Records to process Block Start

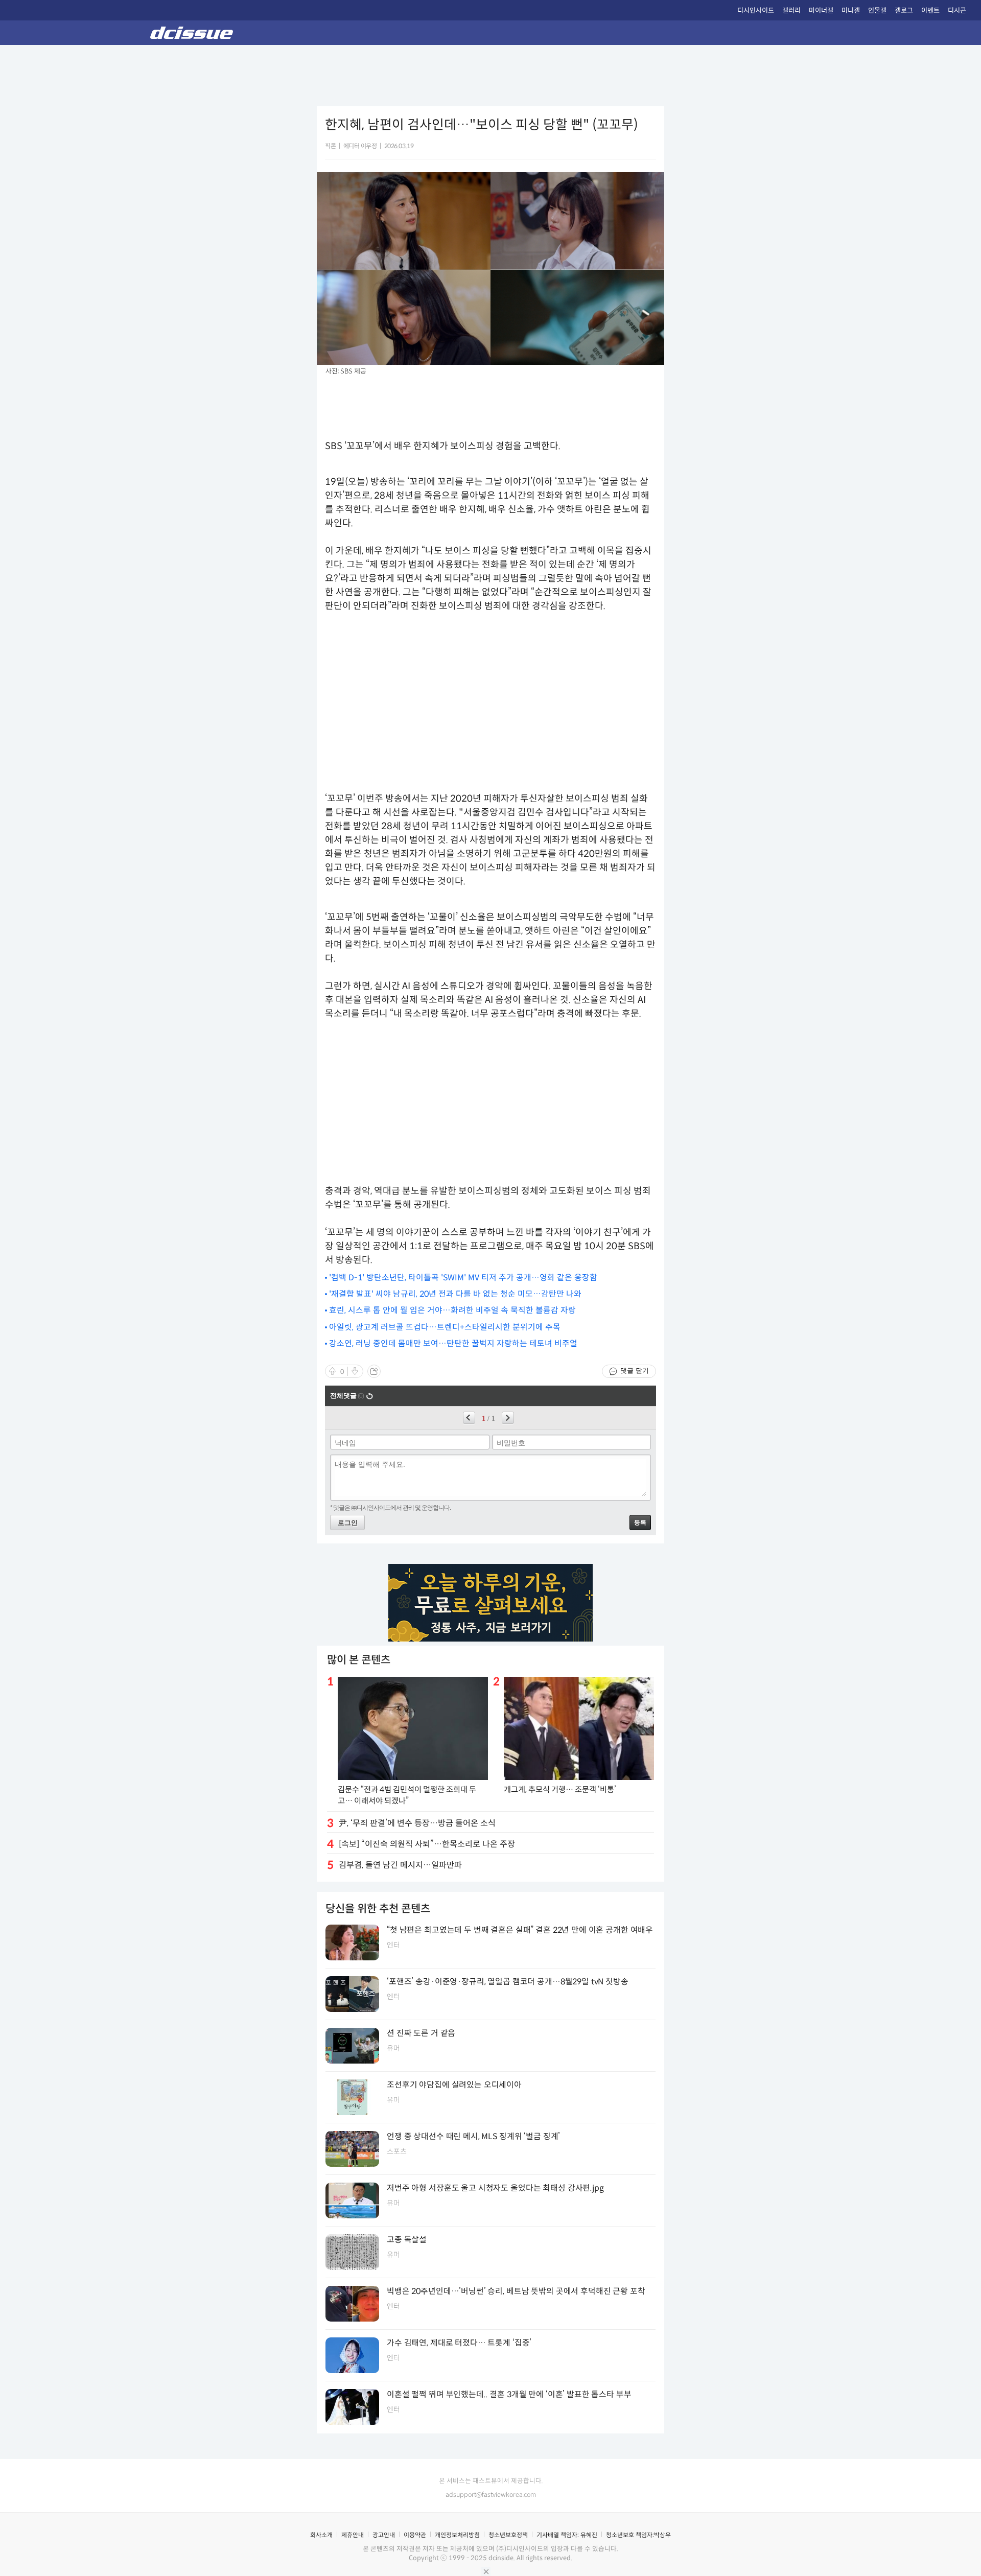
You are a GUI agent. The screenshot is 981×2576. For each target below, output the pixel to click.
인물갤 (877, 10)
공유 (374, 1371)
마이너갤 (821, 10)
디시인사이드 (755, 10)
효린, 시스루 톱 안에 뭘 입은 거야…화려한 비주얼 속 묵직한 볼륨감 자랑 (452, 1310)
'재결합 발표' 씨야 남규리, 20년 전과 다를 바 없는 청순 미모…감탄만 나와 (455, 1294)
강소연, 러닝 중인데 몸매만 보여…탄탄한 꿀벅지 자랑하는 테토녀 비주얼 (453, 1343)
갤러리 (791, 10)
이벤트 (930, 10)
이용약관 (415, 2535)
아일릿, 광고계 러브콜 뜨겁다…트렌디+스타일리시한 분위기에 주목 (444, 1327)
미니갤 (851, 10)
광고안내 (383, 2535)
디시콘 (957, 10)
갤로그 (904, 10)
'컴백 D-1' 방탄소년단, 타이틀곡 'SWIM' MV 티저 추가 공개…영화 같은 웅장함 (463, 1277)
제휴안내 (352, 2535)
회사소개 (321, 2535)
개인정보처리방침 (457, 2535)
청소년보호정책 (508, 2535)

Records to process Block End
Records to process Block Start

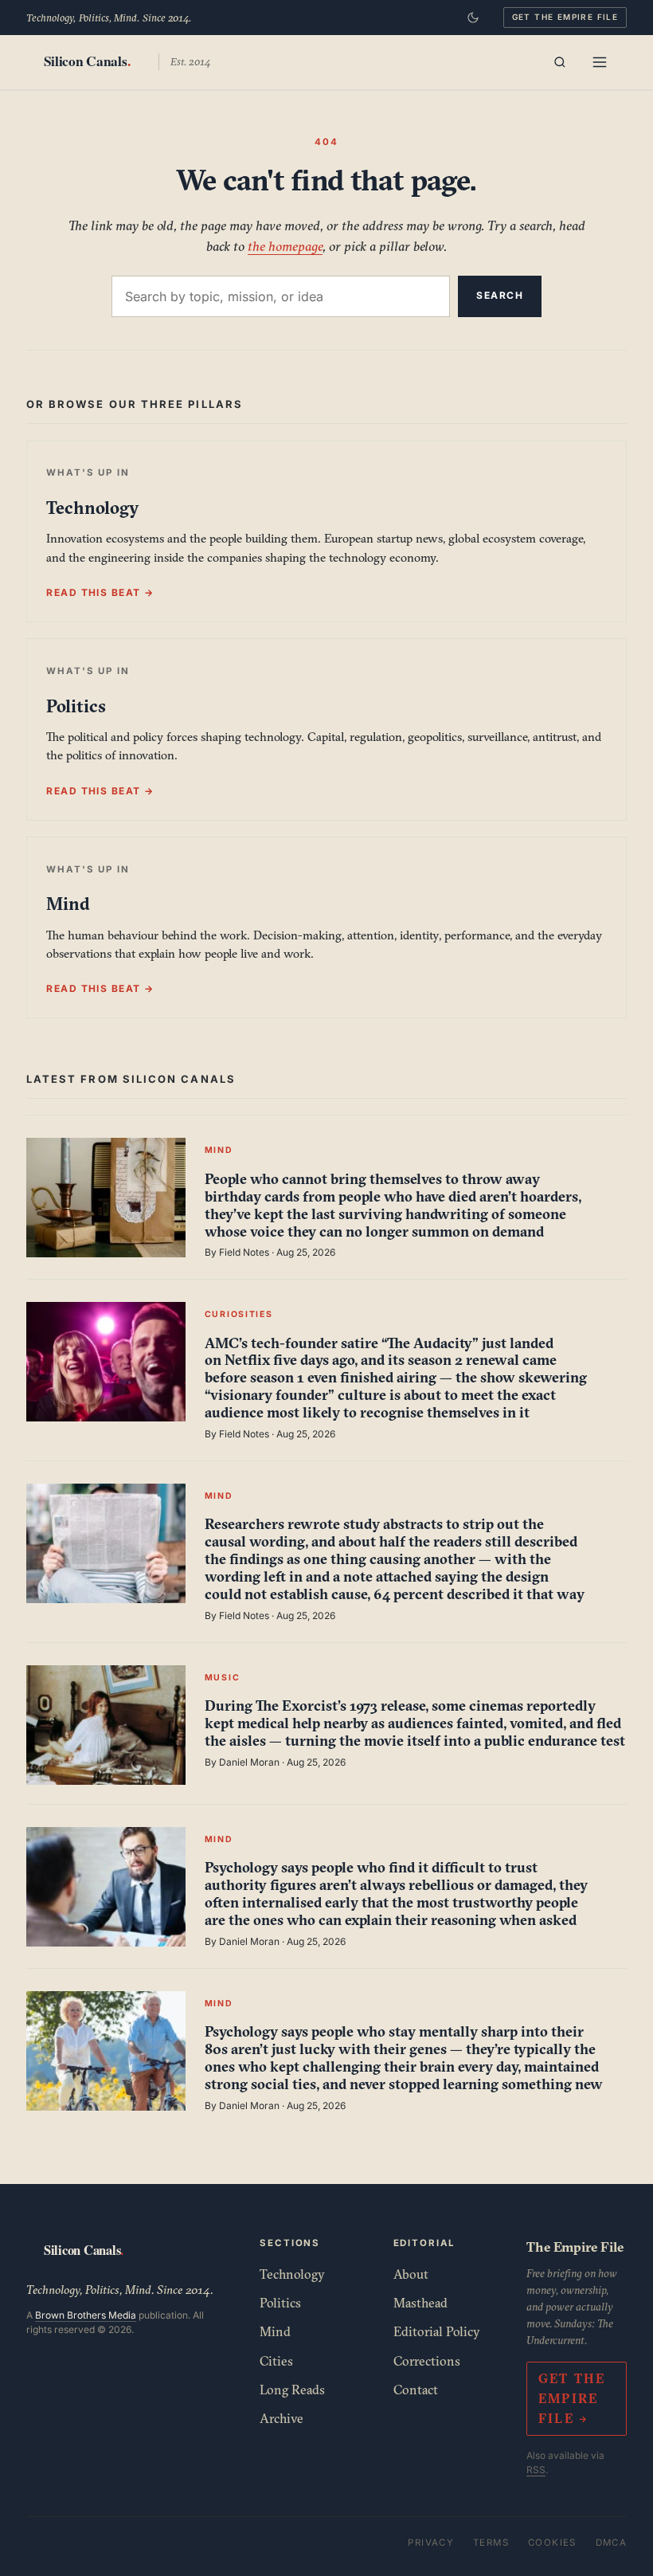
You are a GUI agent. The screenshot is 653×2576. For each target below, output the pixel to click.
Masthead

Records to process Block End

• _Problem statement_:
Scan the listing above for the word "output" and show each line where it is found.

• _Result_:
You are a GUI agent. The screenshot is 981×2576. For each target below, output the pixel to click.
You are a GUI agent. The screenshot is 653×2576. For each target below, output the pixel to click.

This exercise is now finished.